Yunan filozof Platon tarafından yazılan Sokrates'in Savunması, Sokrates'in (MÖ 469-399) devletin tanrılarına inanmadığı ve gençlerin ahlakını bozduğu gerekçesiyle suçlanmasını, yargılanmasını ve ölüme mahkûm edilmesini konu alır.
Sokrates'e yöneltilen başlıca ithamlar, onun yerin altında ve gökte olup bitenleri sorguladığı; yanlışı doğru, kötüyü iyi gösterdiği; gençleri de böyle davranmaya ittiği yönündedir. O ise sorgulanmayan yaşamın yaşamaya değer olmadığını ileri sürer. Sokrates hem bu görüşleri dolayısıyla, hem de bilgeliğiyle övünen kişilerin bilgisini sınayıp aslında sandıkları gibi bilgi sahibi olmadıklarını ortaya çıkarmasıyla pek çok düşman kazanmıştır.
Sokrates mahkeme heyeti karşısında kendini savunur, ama ceza vermemeleri için onlara asla yalvarmaz, yakınmaz ve güçsüzlük sergilemez.
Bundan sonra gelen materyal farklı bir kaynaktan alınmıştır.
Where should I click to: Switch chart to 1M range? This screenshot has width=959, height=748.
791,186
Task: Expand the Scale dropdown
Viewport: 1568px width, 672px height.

Kendi ilkelerine ters düşecek biçimde hareket etmez ve serbest kalsa bile felsefesini yaymaya devam edeceğini beyan eder. Suçlu bulunup ölüm cezasına çarptırılmasının ardından, kendisi gibi bir bilgeyi öldürmekle hata ettiklerini dile getirir. Gelecekte Atina halkını karalamak isteyenlerin bu olayı kullanacakları kehanetinde bulunur. Öte yandan, ölmek ve bu sayede özgürleşmenin kendisi için en iyisi olacağını düşünmektedir.
Platon, klasik Yunan filozofu ve Batı dünyasının ilk yükseköğrenim kurumu olarak bilinen Akademi'nin kurucusudur. Çağdaşı olan pek çok filozofun aksine Platon'un çalışmaları, günümüze dek değişime uğramadan aktarılabilmiştir.
Platon, hocası Sokrates ve öğrencisi Aristoteles ile birlikte, Batı felsefesinin ve biliminin temellerini attı. İngiliz matematikçi ve filozof Alfred North Whitehead, "Tüm batı felsefesi tarihi Platon'a düşülmüş bir dipnottan ibarettir," der. Platon, felsefe, bilim ve matematik alanlarında temel figür olmakla birlikte, din ve maneviyat üzerinde de muazzam bir etkiye sahip olmuştur.